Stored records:
========

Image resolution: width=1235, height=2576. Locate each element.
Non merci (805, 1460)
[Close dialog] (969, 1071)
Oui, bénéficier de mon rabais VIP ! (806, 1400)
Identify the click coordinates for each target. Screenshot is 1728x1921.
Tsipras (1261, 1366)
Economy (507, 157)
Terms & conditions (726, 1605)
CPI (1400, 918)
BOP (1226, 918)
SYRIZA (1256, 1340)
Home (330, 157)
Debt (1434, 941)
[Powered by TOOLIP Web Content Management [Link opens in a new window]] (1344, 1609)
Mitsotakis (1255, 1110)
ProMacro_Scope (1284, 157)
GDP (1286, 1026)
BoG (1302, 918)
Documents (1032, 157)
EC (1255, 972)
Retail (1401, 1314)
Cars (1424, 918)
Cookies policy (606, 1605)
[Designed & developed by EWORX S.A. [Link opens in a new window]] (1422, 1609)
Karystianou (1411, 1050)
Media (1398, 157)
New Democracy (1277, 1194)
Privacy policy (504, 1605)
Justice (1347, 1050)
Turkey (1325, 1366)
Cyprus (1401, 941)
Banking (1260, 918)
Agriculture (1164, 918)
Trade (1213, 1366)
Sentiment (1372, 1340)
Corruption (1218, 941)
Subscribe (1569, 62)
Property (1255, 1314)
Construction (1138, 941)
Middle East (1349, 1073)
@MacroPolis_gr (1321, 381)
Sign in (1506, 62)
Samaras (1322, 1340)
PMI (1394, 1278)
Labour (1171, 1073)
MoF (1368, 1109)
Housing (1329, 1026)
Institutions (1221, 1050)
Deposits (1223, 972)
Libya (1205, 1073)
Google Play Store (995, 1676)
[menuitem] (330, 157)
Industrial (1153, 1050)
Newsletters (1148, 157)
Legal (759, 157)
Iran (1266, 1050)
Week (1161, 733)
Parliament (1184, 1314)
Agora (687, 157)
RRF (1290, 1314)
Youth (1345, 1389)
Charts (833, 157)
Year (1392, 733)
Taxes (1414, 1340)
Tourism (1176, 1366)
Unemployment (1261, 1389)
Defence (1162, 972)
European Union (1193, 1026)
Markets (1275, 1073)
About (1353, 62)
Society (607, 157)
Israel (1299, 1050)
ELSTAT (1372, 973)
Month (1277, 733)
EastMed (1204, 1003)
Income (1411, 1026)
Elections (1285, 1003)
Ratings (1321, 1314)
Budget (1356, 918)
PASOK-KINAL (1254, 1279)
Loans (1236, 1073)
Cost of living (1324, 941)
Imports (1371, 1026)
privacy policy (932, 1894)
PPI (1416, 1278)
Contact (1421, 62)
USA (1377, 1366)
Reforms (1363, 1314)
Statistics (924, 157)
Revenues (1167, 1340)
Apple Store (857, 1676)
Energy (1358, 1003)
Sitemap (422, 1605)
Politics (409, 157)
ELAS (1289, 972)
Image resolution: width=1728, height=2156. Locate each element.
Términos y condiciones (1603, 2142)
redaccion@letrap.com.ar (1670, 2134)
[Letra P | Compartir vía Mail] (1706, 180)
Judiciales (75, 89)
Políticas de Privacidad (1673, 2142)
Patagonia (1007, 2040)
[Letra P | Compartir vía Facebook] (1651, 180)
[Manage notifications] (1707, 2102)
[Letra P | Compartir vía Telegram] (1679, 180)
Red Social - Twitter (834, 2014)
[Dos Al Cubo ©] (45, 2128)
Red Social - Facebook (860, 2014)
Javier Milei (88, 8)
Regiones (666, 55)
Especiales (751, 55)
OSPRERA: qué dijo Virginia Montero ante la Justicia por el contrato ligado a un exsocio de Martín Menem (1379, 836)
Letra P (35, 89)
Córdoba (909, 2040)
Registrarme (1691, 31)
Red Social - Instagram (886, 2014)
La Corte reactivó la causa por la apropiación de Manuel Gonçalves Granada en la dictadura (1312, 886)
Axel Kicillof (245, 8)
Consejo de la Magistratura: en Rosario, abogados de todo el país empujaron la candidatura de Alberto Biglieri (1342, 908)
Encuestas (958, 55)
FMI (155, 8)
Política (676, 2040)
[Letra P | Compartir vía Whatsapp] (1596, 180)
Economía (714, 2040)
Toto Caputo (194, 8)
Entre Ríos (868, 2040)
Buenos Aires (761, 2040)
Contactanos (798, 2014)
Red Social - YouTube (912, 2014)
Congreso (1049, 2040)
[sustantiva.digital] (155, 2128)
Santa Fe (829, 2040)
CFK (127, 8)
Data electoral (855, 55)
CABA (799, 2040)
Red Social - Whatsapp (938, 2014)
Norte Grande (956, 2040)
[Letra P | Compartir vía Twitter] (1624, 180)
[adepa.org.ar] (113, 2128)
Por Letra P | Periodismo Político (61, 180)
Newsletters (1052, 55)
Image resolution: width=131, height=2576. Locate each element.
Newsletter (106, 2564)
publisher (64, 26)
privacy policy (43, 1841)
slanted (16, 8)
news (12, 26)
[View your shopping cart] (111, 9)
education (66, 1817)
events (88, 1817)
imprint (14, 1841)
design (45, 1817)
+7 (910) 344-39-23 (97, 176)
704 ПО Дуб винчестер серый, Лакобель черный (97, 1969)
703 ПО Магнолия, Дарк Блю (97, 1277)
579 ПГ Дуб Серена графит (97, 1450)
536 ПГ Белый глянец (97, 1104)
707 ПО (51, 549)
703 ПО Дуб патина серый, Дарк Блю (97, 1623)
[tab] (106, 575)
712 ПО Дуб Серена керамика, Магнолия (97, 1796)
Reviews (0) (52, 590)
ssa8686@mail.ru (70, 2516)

========

WORK INSTRUCTIONS:
Please reproduce the lines from the line with "Congreso (1049, 2040)" to the line with "Newsletters (1052, 55)", both ends included, exactly as they appear above.

RESULT OF THE EXERCISE:
Congreso (1049, 2040)
[sustantiva.digital] (155, 2128)
Santa Fe (829, 2040)
CFK (127, 8)
Data electoral (855, 55)
CABA (799, 2040)
Red Social - Whatsapp (938, 2014)
Norte Grande (956, 2040)
[Letra P | Compartir vía Twitter] (1624, 180)
[adepa.org.ar] (113, 2128)
Por Letra P | Periodismo Político (61, 180)
Newsletters (1052, 55)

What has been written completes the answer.